Background: Recent evidence suggests that the diagnostic accuracy of myocardial perfusion imaging is improved by quantifying stress myocardial blood flow (MBF) in absolute terms. We evaluated a comprehensive quantitative (13)N-ammonia positron emission tomography ((13)NH3-PET) diagnostic panel, including stress MBF, coronary flow reserve (CFR), and relative flow reserve (RFR) in conjunction with relative perfusion defect (PD) assessments to better detect functionally significant coronary artery stenosis.

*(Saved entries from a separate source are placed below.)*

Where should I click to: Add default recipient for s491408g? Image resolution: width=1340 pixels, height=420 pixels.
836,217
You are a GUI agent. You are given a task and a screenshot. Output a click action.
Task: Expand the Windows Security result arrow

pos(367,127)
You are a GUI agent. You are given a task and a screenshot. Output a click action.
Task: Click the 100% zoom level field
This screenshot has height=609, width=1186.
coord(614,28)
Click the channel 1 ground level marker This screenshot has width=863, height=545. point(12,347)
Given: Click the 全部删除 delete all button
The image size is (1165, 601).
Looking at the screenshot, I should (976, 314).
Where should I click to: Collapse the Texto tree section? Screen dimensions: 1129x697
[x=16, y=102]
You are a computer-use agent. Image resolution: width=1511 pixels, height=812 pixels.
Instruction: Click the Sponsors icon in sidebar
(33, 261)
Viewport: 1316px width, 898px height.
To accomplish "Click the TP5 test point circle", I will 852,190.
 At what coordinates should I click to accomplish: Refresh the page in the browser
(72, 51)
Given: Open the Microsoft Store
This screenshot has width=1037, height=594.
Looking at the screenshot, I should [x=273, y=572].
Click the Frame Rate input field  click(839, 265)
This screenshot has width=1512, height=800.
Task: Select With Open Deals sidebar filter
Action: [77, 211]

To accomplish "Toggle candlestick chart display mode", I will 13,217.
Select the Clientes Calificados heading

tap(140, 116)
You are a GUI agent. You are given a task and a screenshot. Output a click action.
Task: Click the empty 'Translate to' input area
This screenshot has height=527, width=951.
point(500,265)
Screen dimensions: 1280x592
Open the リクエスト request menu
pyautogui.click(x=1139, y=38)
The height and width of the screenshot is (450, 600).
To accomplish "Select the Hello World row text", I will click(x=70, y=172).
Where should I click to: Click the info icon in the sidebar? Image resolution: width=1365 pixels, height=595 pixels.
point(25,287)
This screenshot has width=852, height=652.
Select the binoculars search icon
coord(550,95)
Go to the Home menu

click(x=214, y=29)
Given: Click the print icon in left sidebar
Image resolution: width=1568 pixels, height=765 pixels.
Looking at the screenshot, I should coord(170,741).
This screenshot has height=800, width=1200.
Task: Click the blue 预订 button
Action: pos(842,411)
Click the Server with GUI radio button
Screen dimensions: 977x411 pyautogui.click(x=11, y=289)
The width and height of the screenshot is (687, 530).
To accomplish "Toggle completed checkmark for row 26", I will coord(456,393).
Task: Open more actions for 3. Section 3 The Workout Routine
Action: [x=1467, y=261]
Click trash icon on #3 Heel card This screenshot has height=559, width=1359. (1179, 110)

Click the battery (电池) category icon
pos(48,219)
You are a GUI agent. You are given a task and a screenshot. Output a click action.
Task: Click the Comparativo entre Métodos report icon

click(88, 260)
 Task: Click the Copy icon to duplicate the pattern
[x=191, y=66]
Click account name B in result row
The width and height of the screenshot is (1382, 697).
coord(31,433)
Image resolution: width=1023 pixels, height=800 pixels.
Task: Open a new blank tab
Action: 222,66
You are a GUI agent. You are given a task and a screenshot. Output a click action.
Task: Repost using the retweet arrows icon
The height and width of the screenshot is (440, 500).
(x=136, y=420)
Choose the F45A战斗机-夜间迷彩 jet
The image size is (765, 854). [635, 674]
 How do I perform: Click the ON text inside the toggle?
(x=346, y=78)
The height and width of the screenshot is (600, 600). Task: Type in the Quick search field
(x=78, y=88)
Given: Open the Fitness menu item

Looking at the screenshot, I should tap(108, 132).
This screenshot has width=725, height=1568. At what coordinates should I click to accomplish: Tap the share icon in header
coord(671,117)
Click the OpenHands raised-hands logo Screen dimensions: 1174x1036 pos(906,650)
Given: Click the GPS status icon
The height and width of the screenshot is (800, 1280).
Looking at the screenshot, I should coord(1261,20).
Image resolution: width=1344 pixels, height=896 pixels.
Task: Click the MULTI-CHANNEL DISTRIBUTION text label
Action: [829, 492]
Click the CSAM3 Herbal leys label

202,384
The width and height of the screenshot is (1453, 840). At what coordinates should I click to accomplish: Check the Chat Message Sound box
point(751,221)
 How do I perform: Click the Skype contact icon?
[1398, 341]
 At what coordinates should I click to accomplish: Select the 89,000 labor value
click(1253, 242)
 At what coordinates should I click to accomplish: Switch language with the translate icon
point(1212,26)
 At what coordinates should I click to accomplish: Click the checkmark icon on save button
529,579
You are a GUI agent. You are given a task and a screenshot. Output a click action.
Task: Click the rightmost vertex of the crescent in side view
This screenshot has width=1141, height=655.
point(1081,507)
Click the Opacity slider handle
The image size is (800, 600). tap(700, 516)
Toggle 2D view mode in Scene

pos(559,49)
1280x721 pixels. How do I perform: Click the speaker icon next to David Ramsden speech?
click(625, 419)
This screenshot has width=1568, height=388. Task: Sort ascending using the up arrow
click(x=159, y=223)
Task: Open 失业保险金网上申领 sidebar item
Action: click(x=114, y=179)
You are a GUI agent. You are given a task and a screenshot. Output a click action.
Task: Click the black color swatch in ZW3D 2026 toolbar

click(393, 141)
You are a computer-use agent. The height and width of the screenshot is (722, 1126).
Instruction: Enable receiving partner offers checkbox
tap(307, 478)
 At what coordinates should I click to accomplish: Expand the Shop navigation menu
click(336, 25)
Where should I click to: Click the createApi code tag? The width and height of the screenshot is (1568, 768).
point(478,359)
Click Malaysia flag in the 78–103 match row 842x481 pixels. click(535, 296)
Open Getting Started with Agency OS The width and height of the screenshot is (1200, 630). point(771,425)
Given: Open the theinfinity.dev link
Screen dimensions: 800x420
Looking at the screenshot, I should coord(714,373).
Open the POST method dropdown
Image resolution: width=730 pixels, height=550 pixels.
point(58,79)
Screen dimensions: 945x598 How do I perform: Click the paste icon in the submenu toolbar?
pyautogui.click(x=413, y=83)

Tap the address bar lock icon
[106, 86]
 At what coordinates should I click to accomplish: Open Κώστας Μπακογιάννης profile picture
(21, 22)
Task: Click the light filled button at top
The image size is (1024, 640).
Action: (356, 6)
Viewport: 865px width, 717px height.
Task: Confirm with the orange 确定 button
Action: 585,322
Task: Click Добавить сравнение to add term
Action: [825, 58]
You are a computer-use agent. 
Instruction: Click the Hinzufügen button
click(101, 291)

Methods And Results: A total of 130 patients (307 vessels) with coronary artery disease underwent both (13)NH3-PET and invasive coronary angiography with fractional flow reserve (FFR) measurement. Diagnostic accuracy, optimal cut points, and discrimination indices of respective (13)NH3-PET quantitative measures were compared, with FFR as standard reference. The capacity to discern disease with stepwise addition of stress MBF, CFR, and RFR to qualitatively assessed relative PD was also gauged, using the category-free net reclassification index. All quantitative measures showed significant correlation with FFR (PET-derived CFR, r=0.388; stress MBF, r=0.496; and RFR, r=0.780; all P<0.001). Optimal respective cut points for FFR ≤0.8 and ≤0.75 were 1.99 and 1.84 mL/min per g for stress MBF and 2.12 and 2.00 for PET-derived CFR. Discrimination indices of quantitative measures that correlated with FFR ≤0.8 were all significantly higher than that of relative PD (area under the curve: 0.626, 0.730, 0.806, and 0.897 for relative PD, CFR, stress MBF, and RFR, respectively; overall comparison P<0.001). The capacity for functionally significant coronary stenosis was incrementally improved by the successive addition of CFR (net reclassification index=0.629), stress MBF (net reclassification index=0.950), and RFR (net reclassification index=1.253; all P<0.001) to relative PD.

Conclusions: Integrating quantitative (13)NH3-PET measures with qualitative myocardial perfusion assessment provides superior diagnostic accuracy and improves the capacity to detect functionally significant coronary artery stenosis.